All the blinds are wide open for use by all the hunters and their guests. First come first serve. I will be super happy for you and your guest if you get one down from "my" blind. ....as it should be.

I wouldnt get on a MY blind kind of lease. And any MY blind kind of members get run off.


----------



## redduck (Jul 26, 2006)

So if you put up a nice comfortable box stand 8 foot up in the air with nice steps getting into it and place a feeder about 80 yards away then plant a small 1/2 acre food plot and all the while another member does nothing yet opening day he beats you to your stand you are ok with that. you are a better person than me.


----------



## Sgrem (Oct 5, 2005)

Absolutely. The ranch work is the joy of having access to a place like that. If they miss out i feel sorry for them.

My father and his best friend Larry (like a second father to me) cleared and built and put feeders for 10 of the 15 or so blinds on the place. In 20+ years of hunting with him i have never even seen Larry bring a rifle....he just brings steaks....

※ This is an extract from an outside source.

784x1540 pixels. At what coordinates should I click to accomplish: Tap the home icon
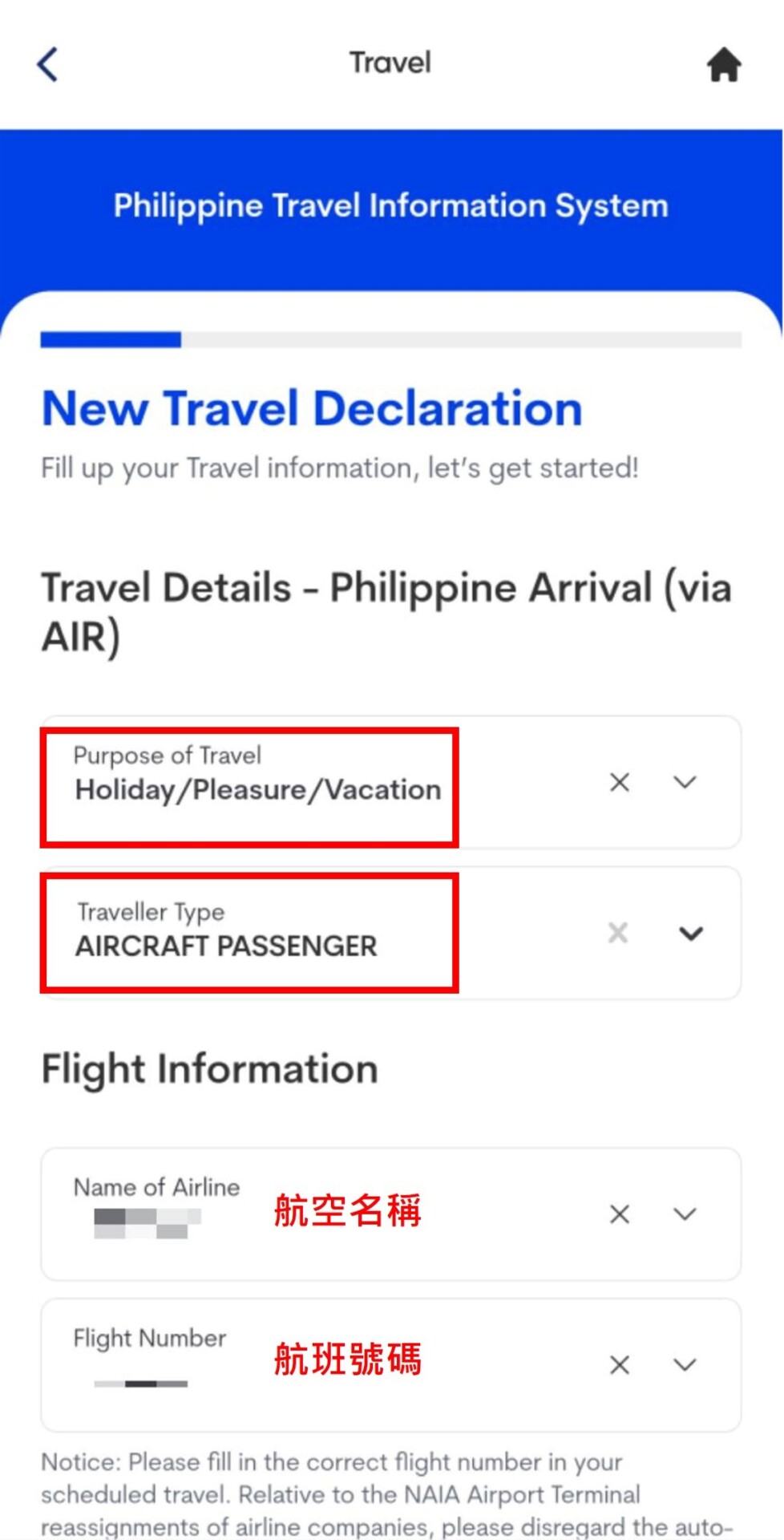[x=723, y=64]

In fact if im seeing deer and someone is there with a kid or guest and not having any luck i will suggest they get in that spot. Or if i have had a lot of luck and others havent i will wait and pick my spot last so others can get where they want. Everyone on the lease feels same way.

We are the kind of members people love being around and love having on a lease. Some of what i read above would not be welcomed no matter how many 8ft blinds with steps they want to bring for themselves....


----------



## CHARLIE (Jun 2, 2004)

No one has a specific blind on our lease. Even if you buy one yes its yours but its fair game for everyone. Usually decided the morning of the hunt. Goes like this, where you gonna hunt this morning ? Oh anywhere your not. Been like that for years with no issues. Money goes into a feed fund and is used to keep all feeders full, not just one or two.

I find it strange that folks who claim they are hunting on say 5,000 acres are limited to 1 or 2 blinds. That means you are hunting on a few acres not 5,000


----------



## sotexhookset (Jun 4, 2011)

dwrich said:


> We had a friend on our lease in south Texas who didn't want anyone driving down his sendero, much less hunting out of his stand. We blew up his stand with dynamite and filmed it with a camcorder. Looked like Hiroshima. Showed him the footage, under the pretense of showing him a B&C buck at his feeder.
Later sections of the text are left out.